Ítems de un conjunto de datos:
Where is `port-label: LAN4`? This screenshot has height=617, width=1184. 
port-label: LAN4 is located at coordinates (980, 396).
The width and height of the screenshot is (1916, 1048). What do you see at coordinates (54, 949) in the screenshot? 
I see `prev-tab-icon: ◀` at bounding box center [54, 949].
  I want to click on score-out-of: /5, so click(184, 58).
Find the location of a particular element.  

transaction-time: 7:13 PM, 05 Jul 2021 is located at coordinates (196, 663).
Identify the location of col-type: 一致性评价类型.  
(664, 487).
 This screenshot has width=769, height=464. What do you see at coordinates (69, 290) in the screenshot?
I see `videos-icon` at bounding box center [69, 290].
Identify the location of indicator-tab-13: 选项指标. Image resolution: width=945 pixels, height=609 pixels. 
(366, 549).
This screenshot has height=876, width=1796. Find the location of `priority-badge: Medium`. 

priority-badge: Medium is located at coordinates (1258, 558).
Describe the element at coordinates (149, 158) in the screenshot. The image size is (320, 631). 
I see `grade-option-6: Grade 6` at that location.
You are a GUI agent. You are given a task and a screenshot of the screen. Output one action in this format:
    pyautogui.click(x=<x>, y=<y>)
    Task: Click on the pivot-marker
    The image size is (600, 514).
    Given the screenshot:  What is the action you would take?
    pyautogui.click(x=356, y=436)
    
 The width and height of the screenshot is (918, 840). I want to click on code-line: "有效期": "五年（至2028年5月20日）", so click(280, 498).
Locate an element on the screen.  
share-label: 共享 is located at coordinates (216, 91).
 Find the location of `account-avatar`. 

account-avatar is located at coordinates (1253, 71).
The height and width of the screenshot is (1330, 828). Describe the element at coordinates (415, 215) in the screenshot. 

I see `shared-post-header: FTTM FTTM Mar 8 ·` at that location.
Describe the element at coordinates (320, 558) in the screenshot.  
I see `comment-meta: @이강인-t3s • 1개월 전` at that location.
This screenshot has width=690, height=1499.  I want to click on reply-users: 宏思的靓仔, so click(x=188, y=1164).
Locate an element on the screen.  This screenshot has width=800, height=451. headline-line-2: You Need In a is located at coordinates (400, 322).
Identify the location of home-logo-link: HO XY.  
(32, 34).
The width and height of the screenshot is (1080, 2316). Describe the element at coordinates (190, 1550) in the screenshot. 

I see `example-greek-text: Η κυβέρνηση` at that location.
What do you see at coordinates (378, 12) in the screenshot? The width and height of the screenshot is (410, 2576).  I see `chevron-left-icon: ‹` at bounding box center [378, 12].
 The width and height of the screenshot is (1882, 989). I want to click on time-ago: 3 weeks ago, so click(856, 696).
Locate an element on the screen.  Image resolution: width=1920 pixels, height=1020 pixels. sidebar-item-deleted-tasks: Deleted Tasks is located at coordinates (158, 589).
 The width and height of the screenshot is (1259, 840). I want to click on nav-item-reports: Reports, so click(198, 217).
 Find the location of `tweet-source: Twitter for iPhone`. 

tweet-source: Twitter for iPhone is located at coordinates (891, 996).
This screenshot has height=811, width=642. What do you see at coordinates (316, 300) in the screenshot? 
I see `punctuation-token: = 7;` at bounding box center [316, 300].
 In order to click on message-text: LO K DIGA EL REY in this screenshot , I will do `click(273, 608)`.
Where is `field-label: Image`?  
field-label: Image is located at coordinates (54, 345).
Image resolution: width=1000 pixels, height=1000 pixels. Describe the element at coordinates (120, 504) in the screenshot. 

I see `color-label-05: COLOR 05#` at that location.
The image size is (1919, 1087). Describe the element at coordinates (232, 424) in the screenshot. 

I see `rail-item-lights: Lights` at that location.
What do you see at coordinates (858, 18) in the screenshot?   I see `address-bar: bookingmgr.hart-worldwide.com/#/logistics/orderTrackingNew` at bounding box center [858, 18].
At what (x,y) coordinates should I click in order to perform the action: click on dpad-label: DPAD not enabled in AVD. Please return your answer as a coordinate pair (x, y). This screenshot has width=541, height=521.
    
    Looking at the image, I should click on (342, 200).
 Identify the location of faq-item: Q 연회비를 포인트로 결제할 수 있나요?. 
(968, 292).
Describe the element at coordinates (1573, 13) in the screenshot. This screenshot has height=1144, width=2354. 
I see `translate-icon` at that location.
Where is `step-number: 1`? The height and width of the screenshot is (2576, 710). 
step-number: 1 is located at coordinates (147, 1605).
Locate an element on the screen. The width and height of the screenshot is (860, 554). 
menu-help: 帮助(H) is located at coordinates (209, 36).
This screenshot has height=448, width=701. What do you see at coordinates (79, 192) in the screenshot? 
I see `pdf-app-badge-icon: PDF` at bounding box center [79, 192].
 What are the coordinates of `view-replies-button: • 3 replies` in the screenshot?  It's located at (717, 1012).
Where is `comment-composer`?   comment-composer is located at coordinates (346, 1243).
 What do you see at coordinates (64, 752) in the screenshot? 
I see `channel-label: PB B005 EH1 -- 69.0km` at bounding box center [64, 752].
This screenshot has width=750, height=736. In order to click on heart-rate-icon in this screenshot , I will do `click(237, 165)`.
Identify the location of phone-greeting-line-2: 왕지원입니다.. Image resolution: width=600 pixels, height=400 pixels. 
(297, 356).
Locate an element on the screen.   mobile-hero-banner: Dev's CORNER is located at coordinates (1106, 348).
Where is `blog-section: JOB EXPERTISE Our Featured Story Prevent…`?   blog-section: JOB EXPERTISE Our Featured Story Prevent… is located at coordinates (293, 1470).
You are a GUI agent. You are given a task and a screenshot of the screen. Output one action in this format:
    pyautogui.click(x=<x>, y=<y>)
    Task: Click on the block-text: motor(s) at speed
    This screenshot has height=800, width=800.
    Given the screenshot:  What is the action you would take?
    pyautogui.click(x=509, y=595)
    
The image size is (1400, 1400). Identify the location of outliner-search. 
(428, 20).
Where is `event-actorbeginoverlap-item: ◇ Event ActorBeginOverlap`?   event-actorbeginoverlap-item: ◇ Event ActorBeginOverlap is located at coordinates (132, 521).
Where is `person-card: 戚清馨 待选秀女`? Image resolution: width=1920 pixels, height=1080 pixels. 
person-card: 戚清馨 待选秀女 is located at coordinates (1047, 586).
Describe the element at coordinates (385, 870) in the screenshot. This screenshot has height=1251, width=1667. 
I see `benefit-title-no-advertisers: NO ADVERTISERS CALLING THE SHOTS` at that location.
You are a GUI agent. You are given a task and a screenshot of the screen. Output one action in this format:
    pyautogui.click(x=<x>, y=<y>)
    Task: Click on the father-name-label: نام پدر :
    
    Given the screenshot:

_Qué se pide:_
Reescribe todos los ítems y sustituye "GUI agent" por "interface agent". Lo demás debe quedar igual.

_Resultado del ejercicio:_
Where is `port-label: LAN4`? This screenshot has height=617, width=1184. 
port-label: LAN4 is located at coordinates (980, 396).
The width and height of the screenshot is (1916, 1048). What do you see at coordinates (54, 949) in the screenshot? 
I see `prev-tab-icon: ◀` at bounding box center [54, 949].
  I want to click on score-out-of: /5, so click(184, 58).
Find the location of a particular element.  

transaction-time: 7:13 PM, 05 Jul 2021 is located at coordinates (196, 663).
Identify the location of col-type: 一致性评价类型.  
(664, 487).
 This screenshot has width=769, height=464. What do you see at coordinates (69, 290) in the screenshot?
I see `videos-icon` at bounding box center [69, 290].
Identify the location of indicator-tab-13: 选项指标. Image resolution: width=945 pixels, height=609 pixels. 
(366, 549).
This screenshot has height=876, width=1796. Find the location of `priority-badge: Medium`. 

priority-badge: Medium is located at coordinates (1258, 558).
Describe the element at coordinates (149, 158) in the screenshot. The image size is (320, 631). 
I see `grade-option-6: Grade 6` at that location.
You are a interface agent. You are given a task and a screenshot of the screen. Output one action in this format:
    pyautogui.click(x=<x>, y=<y>)
    Task: Click on the pivot-marker
    The image size is (600, 514).
    Given the screenshot:  What is the action you would take?
    pyautogui.click(x=356, y=436)
    
 The width and height of the screenshot is (918, 840). I want to click on code-line: "有效期": "五年（至2028年5月20日）", so click(280, 498).
Locate an element on the screen.  
share-label: 共享 is located at coordinates (216, 91).
 Find the location of `account-avatar`. 

account-avatar is located at coordinates (1253, 71).
The height and width of the screenshot is (1330, 828). Describe the element at coordinates (415, 215) in the screenshot. 

I see `shared-post-header: FTTM FTTM Mar 8 ·` at that location.
Describe the element at coordinates (320, 558) in the screenshot.  
I see `comment-meta: @이강인-t3s • 1개월 전` at that location.
This screenshot has width=690, height=1499.  I want to click on reply-users: 宏思的靓仔, so click(x=188, y=1164).
Locate an element on the screen.  This screenshot has width=800, height=451. headline-line-2: You Need In a is located at coordinates (400, 322).
Identify the location of home-logo-link: HO XY.  
(32, 34).
The width and height of the screenshot is (1080, 2316). Describe the element at coordinates (190, 1550) in the screenshot. 

I see `example-greek-text: Η κυβέρνηση` at that location.
What do you see at coordinates (378, 12) in the screenshot? The width and height of the screenshot is (410, 2576).  I see `chevron-left-icon: ‹` at bounding box center [378, 12].
 The width and height of the screenshot is (1882, 989). I want to click on time-ago: 3 weeks ago, so click(856, 696).
Locate an element on the screen.  Image resolution: width=1920 pixels, height=1020 pixels. sidebar-item-deleted-tasks: Deleted Tasks is located at coordinates (158, 589).
 The width and height of the screenshot is (1259, 840). I want to click on nav-item-reports: Reports, so click(198, 217).
 Find the location of `tweet-source: Twitter for iPhone`. 

tweet-source: Twitter for iPhone is located at coordinates (891, 996).
This screenshot has height=811, width=642. What do you see at coordinates (316, 300) in the screenshot? 
I see `punctuation-token: = 7;` at bounding box center [316, 300].
 In order to click on message-text: LO K DIGA EL REY in this screenshot , I will do `click(273, 608)`.
Where is `field-label: Image`?  
field-label: Image is located at coordinates (54, 345).
Image resolution: width=1000 pixels, height=1000 pixels. Describe the element at coordinates (120, 504) in the screenshot. 

I see `color-label-05: COLOR 05#` at that location.
The image size is (1919, 1087). Describe the element at coordinates (232, 424) in the screenshot. 

I see `rail-item-lights: Lights` at that location.
What do you see at coordinates (858, 18) in the screenshot?   I see `address-bar: bookingmgr.hart-worldwide.com/#/logistics/orderTrackingNew` at bounding box center [858, 18].
At what (x,y) coordinates should I click in order to perform the action: click on dpad-label: DPAD not enabled in AVD. Please return your answer as a coordinate pair (x, y). This screenshot has width=541, height=521.
    
    Looking at the image, I should click on (342, 200).
 Identify the location of faq-item: Q 연회비를 포인트로 결제할 수 있나요?. 
(968, 292).
Describe the element at coordinates (1573, 13) in the screenshot. This screenshot has height=1144, width=2354. 
I see `translate-icon` at that location.
Where is `step-number: 1`? The height and width of the screenshot is (2576, 710). 
step-number: 1 is located at coordinates (147, 1605).
Locate an element on the screen. The width and height of the screenshot is (860, 554). 
menu-help: 帮助(H) is located at coordinates (209, 36).
This screenshot has height=448, width=701. What do you see at coordinates (79, 192) in the screenshot? 
I see `pdf-app-badge-icon: PDF` at bounding box center [79, 192].
 What are the coordinates of `view-replies-button: • 3 replies` in the screenshot?  It's located at (717, 1012).
Where is `comment-composer`?   comment-composer is located at coordinates (346, 1243).
 What do you see at coordinates (64, 752) in the screenshot? 
I see `channel-label: PB B005 EH1 -- 69.0km` at bounding box center [64, 752].
This screenshot has width=750, height=736. In order to click on heart-rate-icon in this screenshot , I will do `click(237, 165)`.
Identify the location of phone-greeting-line-2: 왕지원입니다.. Image resolution: width=600 pixels, height=400 pixels. 
(297, 356).
Locate an element on the screen.   mobile-hero-banner: Dev's CORNER is located at coordinates (1106, 348).
Where is `blog-section: JOB EXPERTISE Our Featured Story Prevent…`?   blog-section: JOB EXPERTISE Our Featured Story Prevent… is located at coordinates (293, 1470).
You are a interface agent. You are given a task and a screenshot of the screen. Output one action in this format:
    pyautogui.click(x=<x>, y=<y>)
    Task: Click on the block-text: motor(s) at speed
    This screenshot has height=800, width=800.
    Given the screenshot:  What is the action you would take?
    pyautogui.click(x=509, y=595)
    
The image size is (1400, 1400). Identify the location of outliner-search. 
(428, 20).
Where is `event-actorbeginoverlap-item: ◇ Event ActorBeginOverlap`?   event-actorbeginoverlap-item: ◇ Event ActorBeginOverlap is located at coordinates (132, 521).
Where is `person-card: 戚清馨 待选秀女`? Image resolution: width=1920 pixels, height=1080 pixels. 
person-card: 戚清馨 待选秀女 is located at coordinates (1047, 586).
Describe the element at coordinates (385, 870) in the screenshot. This screenshot has height=1251, width=1667. 
I see `benefit-title-no-advertisers: NO ADVERTISERS CALLING THE SHOTS` at that location.
You are a interface agent. You are given a task and a screenshot of the screen. Output one action in this format:
    pyautogui.click(x=<x>, y=<y>)
    Task: Click on the father-name-label: نام پدر :
    
    Given the screenshot:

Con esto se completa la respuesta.